EXCERPTED PASSAGE ▸
################

## Project Name: Dementia Probabilities in HRS

Project Synopsis: Follows Hurd's (2013) method of dementia probability
assignment using separate ordered probits for self- and proxy-respondents on the
ADAMS Wave A cohort as described in the online appendix.  Recreates tables from
the appendix and examines sensitivity/specificity and AUC of model vs. Hurd's
publicly available probabilities in manner of Gianattasio, et al. (2019).  Final
probabilities are correlated with Hurd’s at .96, with slightly higher sensitivity
and lower specificity, and marginally higher AUC in and out of sample than
Hurd’s original probabilities.<br>

Principal Investigator: Amy Kelley <br> <br>
Created By: Evan Bollens-Lund<br>
Date Created: 12/10/15<br>
Last Modified By: Evan Bollens-Lund<br>
Date Last Modified: 2/25/19<br>

Data: HRS Core public files, 1998-2014
Software: SAS and Stata

Papers that use data derived from this code:
Ornstein, K.A., Garrido, M.M., Siu, A.L., Bollens‐Lund, E., Langa, K.M. and Kelley, A.S., 2018. Impact of In‐Hospital Death on Spending for Bereaved Spouses. Health Services Research, 53, pp.2696-2717.

################

DATA FOR ANALYSIS ▸
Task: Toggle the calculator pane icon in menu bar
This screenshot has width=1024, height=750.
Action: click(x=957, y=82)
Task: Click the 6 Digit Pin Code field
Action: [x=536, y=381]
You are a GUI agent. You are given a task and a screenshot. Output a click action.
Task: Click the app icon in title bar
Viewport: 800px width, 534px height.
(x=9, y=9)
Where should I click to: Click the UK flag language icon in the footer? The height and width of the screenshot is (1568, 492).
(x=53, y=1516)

################

TASK TO COMPLETE ▸ List every author of the paper named at the end of the Dementia Probabilities in HRS project page, in the order given.

ANSWER BOX ▸ Ornstein, K.A.; Garrido, M.M.; Siu, A.L.; Bollens‐Lund, E.; Langa, K.M.; Kelley, A.S.